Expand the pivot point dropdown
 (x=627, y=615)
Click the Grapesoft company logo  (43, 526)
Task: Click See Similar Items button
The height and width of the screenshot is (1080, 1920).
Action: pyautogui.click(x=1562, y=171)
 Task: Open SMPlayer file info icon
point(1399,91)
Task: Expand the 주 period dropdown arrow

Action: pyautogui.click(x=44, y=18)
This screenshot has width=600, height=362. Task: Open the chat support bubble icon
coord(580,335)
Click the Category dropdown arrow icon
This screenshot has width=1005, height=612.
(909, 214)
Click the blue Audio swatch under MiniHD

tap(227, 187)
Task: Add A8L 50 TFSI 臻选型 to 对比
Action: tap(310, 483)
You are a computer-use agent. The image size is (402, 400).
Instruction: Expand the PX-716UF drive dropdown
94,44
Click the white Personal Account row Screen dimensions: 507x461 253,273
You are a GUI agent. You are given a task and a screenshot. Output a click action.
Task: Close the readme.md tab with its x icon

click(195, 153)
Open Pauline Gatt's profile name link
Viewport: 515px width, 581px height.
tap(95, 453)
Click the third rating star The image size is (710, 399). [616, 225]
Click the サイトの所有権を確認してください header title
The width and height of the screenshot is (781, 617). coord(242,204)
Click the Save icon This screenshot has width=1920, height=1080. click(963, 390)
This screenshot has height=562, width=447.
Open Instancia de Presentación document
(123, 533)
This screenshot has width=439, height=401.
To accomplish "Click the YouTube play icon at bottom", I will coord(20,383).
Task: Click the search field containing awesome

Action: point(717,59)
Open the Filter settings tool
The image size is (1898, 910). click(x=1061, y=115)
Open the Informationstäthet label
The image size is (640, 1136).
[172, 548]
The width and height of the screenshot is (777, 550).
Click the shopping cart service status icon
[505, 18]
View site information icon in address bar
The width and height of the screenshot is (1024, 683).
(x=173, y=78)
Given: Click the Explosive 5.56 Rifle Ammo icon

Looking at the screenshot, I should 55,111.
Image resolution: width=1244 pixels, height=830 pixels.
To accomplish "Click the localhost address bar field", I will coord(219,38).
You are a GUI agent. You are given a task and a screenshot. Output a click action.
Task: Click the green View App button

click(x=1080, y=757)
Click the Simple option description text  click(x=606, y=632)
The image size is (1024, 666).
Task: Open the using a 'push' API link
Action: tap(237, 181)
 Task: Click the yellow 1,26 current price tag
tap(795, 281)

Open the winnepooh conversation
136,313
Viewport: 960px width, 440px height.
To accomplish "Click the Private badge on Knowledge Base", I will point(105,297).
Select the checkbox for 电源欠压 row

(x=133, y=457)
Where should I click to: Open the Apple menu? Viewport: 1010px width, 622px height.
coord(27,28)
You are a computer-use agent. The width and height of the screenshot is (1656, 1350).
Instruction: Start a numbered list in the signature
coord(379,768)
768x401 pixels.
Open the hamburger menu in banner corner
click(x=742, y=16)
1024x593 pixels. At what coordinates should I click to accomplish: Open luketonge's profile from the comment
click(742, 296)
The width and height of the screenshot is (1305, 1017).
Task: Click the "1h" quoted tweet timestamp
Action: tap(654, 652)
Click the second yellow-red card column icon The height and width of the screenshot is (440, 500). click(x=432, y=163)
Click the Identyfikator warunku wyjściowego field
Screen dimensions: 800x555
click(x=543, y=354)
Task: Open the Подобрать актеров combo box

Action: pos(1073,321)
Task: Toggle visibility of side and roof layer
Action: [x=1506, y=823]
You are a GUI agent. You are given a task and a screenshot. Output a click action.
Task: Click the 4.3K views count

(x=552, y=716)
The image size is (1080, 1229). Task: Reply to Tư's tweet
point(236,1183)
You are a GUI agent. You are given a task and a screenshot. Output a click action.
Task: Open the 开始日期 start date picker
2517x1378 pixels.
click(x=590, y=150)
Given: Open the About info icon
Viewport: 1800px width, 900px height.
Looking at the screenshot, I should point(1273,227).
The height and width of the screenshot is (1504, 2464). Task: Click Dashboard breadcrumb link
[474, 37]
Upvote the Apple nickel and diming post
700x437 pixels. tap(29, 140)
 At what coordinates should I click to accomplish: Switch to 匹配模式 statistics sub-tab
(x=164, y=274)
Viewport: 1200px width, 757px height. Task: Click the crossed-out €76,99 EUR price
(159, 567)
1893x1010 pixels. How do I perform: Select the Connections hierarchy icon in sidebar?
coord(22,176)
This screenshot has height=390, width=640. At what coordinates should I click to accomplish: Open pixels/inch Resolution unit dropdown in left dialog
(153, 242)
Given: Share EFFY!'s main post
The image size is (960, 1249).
####################
_What you will do_:
Rewrite every line of the entries, starting with the line that contains "The image size is (1080, 1229)." and continuing through the line that contains "click(x=590, y=150)", with both ends included. Offset each coordinate value in the answers by -36 and leave the requests unaltered.

_Final result_:
The image size is (1080, 1229). Task: Reply to Tư's tweet
point(200,1147)
You are a GUI agent. You are given a task and a screenshot. Output a click action.
Task: Open the 开始日期 start date picker
2517x1378 pixels.
click(x=554, y=114)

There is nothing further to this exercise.